The patient has significant bleeding disorders, vasculitis, or had a significant bleeding episode from the gastrointestinal tract within 3 months prior to randomization.
Clinically significant ascites, paracentesis in the last 3 months, or undergoes regular paracentesis procedures.
History of gastrointestinal perforation and/or fistulae within 6 months prior to randomization.
The patient has a serious or non-healing wound, peptic ulcer, or bone fracture within 28 days prior to randomization.
The patient has a bowel obstruction, history or presence of inflammatory enteropathy or extensive intestinal resection (e.g., hemicolectomy or extensive small intestine resection with chronic diarrhea), Crohn's disease, ulcerative colitis, or chronic diarrhea.
Known active infection with HIV, hepatitis B or hepatitis C. Patients with a history of hepatitis B or C are allowed if HBV DNA or Hep C RNA are undetectable.

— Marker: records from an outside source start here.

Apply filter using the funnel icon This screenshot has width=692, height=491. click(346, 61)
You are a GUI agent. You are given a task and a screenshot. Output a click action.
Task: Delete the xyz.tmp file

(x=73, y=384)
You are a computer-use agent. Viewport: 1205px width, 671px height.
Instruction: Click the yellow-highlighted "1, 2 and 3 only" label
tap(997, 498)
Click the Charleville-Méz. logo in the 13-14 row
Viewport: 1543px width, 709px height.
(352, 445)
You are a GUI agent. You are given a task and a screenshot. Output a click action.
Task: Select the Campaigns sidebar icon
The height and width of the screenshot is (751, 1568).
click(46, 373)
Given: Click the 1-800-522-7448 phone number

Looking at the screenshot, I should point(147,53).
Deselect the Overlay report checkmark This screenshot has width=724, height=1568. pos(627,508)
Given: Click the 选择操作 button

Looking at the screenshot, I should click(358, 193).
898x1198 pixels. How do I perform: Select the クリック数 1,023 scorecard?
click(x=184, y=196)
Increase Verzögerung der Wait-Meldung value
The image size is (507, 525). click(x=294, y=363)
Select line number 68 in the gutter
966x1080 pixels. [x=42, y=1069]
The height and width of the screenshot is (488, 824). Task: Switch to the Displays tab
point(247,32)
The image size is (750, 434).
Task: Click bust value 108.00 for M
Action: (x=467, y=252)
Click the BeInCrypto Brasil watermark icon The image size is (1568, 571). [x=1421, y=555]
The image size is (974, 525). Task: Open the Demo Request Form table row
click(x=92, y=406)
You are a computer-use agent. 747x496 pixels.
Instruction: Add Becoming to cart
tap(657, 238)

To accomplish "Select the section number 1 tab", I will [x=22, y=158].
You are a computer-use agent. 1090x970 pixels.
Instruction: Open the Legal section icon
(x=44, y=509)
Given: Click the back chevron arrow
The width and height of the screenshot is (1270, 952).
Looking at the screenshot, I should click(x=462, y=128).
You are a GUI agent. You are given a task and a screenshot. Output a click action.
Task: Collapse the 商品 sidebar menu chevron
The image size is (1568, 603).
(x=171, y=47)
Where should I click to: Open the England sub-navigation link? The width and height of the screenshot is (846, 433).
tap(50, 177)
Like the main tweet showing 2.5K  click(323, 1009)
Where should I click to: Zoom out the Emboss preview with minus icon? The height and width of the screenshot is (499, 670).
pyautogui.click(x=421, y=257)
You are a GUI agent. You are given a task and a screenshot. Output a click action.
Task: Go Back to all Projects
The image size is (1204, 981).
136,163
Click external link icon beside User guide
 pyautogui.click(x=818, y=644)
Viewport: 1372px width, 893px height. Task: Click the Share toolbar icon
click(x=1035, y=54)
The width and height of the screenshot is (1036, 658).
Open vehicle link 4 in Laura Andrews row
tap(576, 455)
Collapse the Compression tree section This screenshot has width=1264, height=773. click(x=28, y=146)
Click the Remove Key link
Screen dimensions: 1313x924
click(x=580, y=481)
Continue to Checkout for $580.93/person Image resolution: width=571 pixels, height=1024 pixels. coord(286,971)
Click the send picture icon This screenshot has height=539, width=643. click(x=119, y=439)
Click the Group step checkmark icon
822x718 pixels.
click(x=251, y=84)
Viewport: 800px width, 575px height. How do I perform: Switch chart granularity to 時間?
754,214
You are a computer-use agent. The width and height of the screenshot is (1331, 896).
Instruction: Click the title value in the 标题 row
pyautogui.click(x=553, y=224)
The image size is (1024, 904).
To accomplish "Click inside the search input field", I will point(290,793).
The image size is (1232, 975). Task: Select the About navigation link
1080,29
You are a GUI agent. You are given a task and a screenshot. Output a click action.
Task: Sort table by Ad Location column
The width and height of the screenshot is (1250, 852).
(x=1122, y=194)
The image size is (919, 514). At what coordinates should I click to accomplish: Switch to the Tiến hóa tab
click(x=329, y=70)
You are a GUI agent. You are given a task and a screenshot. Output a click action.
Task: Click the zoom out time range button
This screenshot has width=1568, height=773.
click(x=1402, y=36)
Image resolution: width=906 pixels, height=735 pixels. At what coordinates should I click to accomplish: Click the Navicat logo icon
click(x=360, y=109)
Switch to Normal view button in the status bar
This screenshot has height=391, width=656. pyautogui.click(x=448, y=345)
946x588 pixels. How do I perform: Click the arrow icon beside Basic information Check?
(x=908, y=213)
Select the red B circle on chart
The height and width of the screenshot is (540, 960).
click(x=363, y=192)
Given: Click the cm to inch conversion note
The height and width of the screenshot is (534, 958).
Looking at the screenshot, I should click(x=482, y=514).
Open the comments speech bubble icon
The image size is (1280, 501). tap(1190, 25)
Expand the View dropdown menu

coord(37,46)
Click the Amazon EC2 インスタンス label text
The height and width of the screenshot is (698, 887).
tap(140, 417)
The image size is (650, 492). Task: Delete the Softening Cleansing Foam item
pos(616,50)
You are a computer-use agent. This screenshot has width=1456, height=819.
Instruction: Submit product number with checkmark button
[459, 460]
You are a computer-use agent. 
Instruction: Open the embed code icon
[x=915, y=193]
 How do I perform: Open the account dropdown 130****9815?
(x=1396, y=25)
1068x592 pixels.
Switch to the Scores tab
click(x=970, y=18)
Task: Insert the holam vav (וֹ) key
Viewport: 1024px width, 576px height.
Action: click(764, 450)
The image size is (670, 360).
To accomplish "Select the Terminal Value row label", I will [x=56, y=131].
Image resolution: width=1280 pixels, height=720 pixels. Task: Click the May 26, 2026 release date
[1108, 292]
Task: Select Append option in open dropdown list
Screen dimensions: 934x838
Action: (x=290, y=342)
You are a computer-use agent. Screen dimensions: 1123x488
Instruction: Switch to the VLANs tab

The patient is currently enrolled in or discontinued within the last 28 days from a clinical trial involving an investigational product or non-approved use of a drug, or concurrently enrolled in any other type of medical research judged not to be scientifically or medically compatible with this study. Patients participating in surveys or observational studies are eligible to participate in this study.